(Dataset records)
⟨
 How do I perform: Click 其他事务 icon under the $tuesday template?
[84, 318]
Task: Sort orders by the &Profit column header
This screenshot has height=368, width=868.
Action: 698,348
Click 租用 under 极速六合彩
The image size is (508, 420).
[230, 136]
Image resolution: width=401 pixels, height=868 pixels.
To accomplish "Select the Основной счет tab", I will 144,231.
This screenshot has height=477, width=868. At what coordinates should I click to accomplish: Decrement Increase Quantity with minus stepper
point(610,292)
⟩
⟨
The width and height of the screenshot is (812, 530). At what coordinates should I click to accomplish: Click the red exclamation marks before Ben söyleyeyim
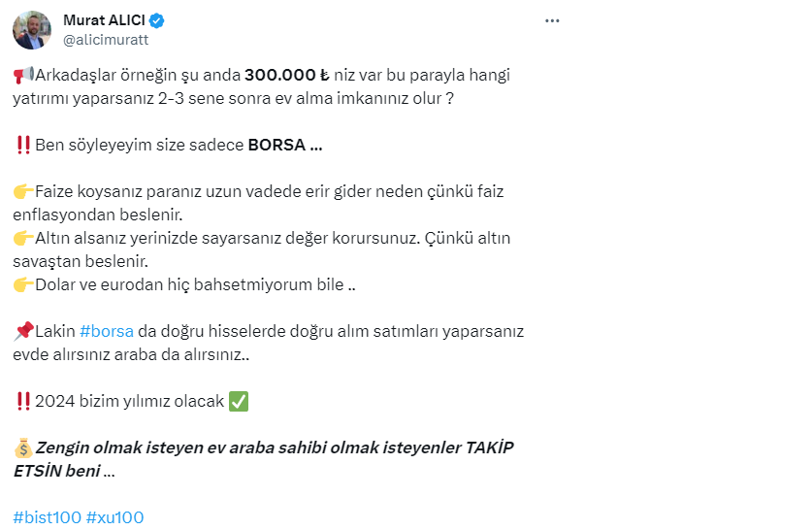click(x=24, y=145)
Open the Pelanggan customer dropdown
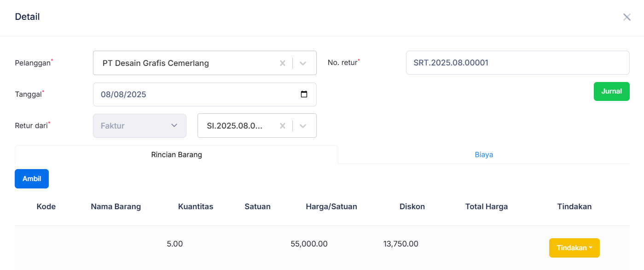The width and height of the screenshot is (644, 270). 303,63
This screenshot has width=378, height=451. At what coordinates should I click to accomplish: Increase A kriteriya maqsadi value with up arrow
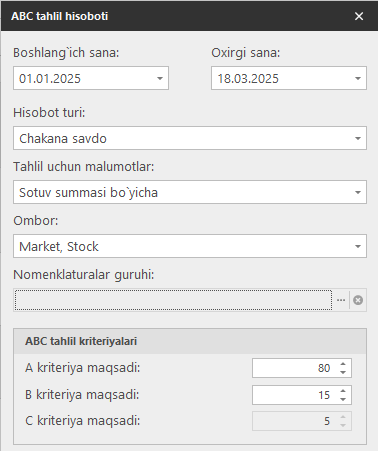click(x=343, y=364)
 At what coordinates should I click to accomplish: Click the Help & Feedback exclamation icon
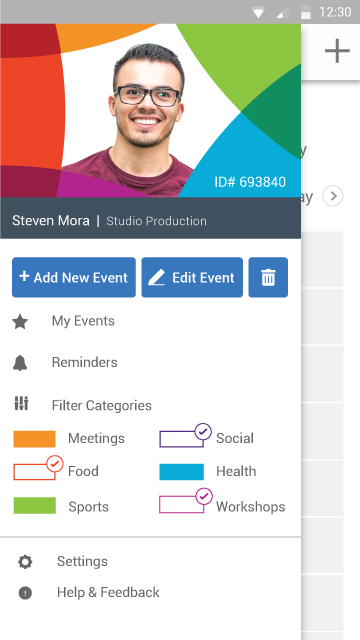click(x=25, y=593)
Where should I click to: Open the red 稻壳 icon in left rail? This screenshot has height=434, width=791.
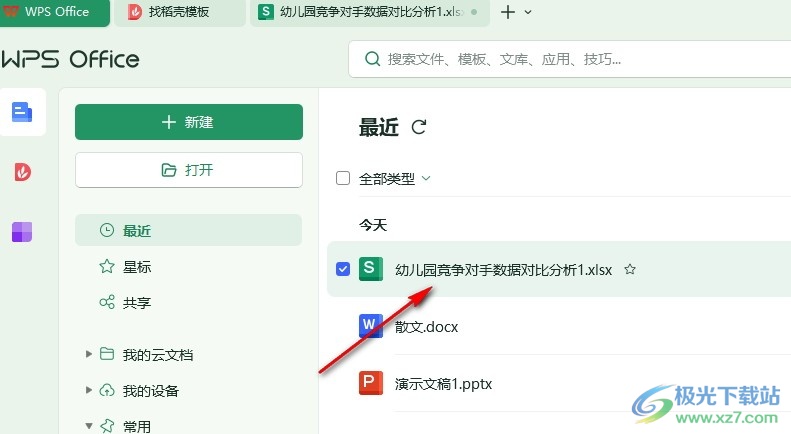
⟩
⟨
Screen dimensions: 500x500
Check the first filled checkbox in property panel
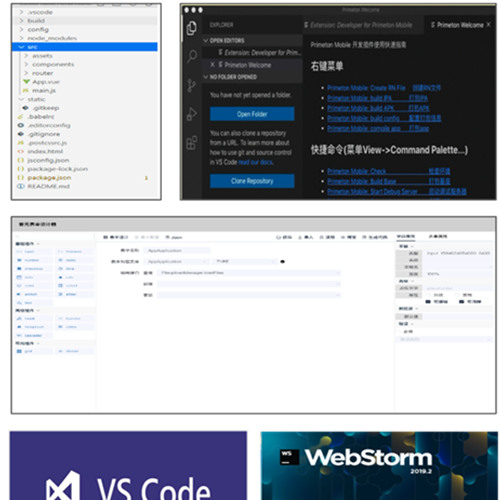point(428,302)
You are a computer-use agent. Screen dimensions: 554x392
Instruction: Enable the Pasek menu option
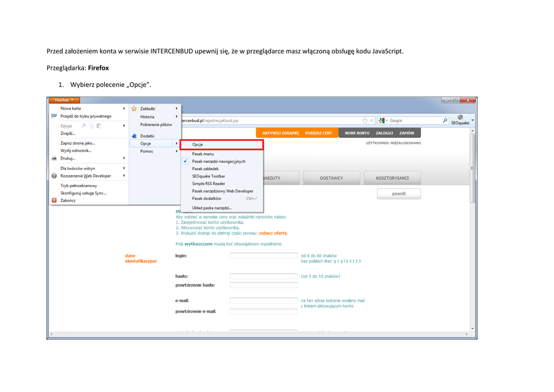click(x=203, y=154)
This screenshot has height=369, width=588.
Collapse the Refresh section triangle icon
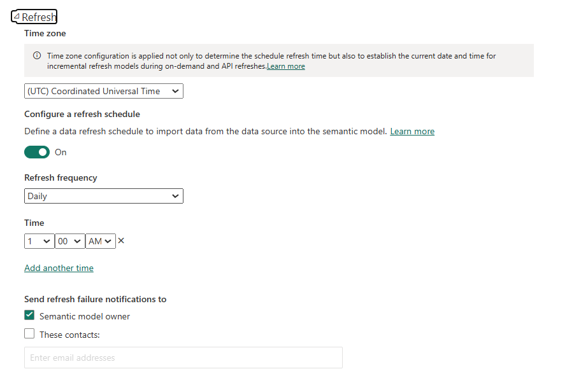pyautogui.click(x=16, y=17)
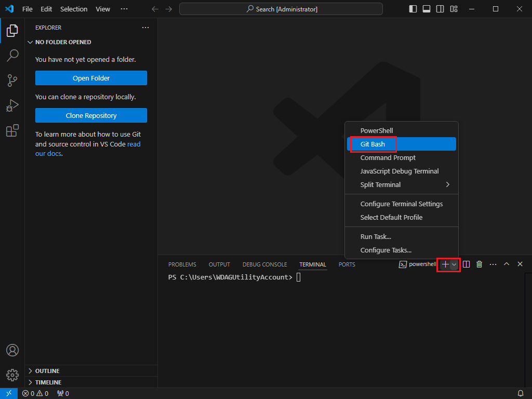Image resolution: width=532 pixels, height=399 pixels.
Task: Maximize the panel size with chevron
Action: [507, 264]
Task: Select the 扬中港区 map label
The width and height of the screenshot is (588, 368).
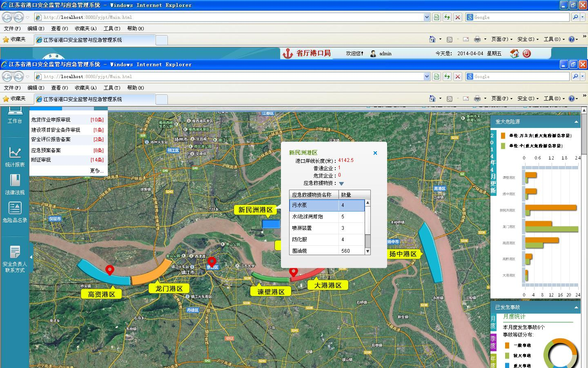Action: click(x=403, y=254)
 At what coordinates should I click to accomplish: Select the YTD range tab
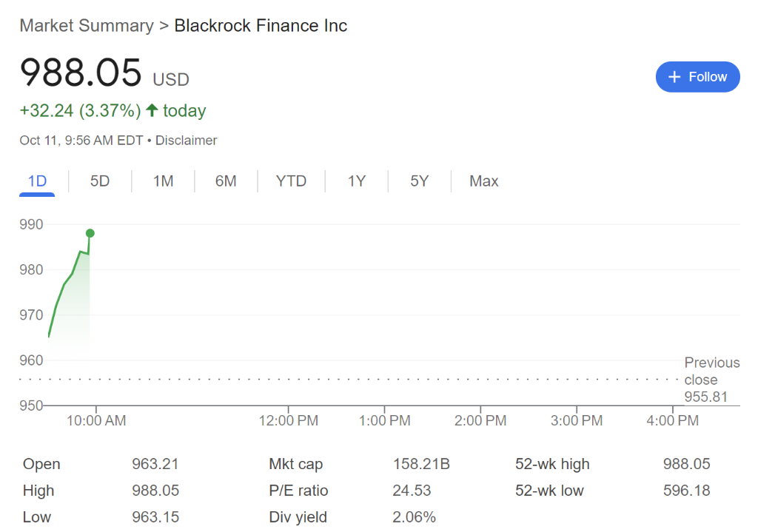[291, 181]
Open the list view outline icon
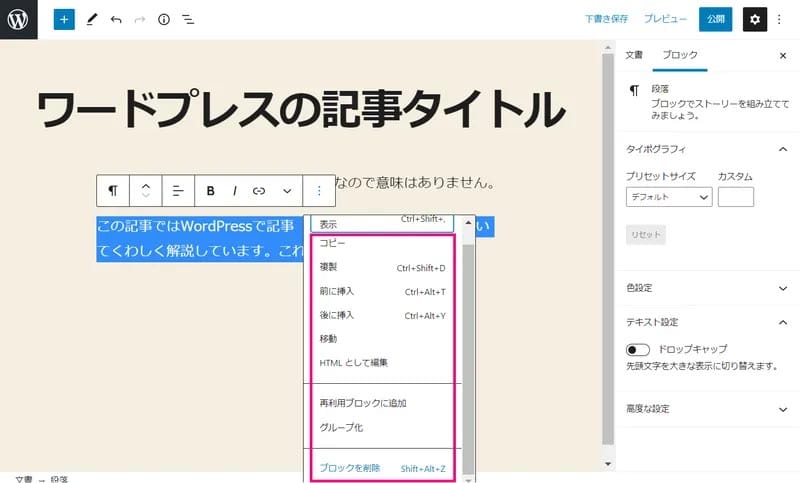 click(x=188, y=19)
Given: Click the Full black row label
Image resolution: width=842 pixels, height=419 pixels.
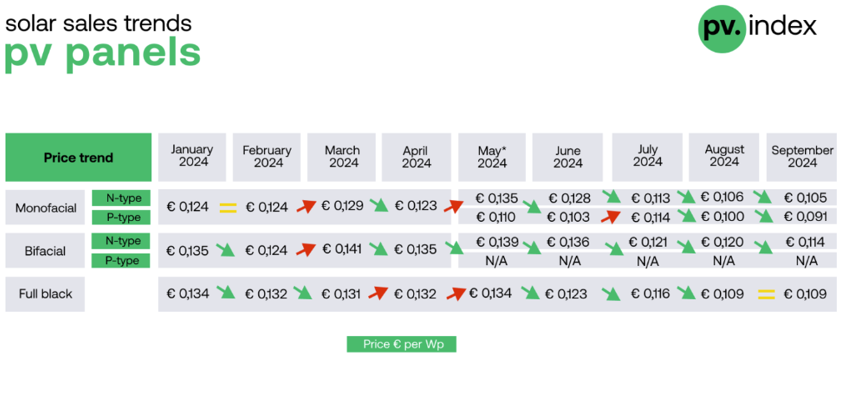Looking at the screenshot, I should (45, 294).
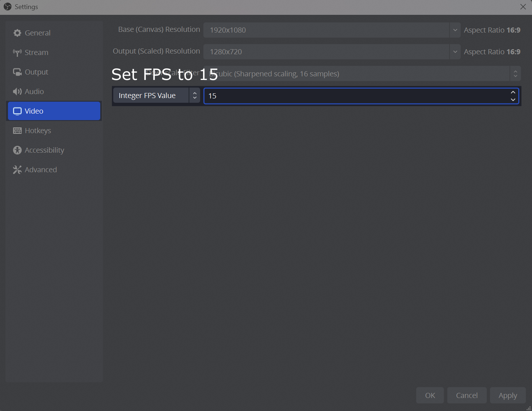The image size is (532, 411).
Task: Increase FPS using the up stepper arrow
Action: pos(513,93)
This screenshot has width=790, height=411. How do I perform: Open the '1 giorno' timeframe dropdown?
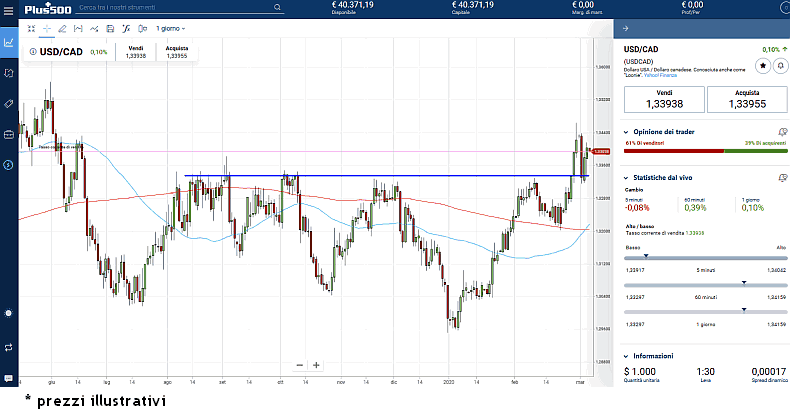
⟩
## What the exercise asks:
Precisely those lines above that run from the line with "Open the Pelanggan customer dropdown" up to and including the line with "Where should I" are to be set down, with the pictures omitted.

## Result of the exercise:
Open the Pelanggan customer dropdown
The width and height of the screenshot is (644, 270). 303,63
This screenshot has width=378, height=451. At what coordinates should I click to accomplish: Increase A kriteriya maqsadi value with up arrow
click(x=343, y=364)
 At what coordinates should I click to accomplish: Click the Help & Feedback exclamation icon
click(x=25, y=593)
Where should I click to: Open the red 稻壳 icon in left rail? This screenshot has height=434, width=791.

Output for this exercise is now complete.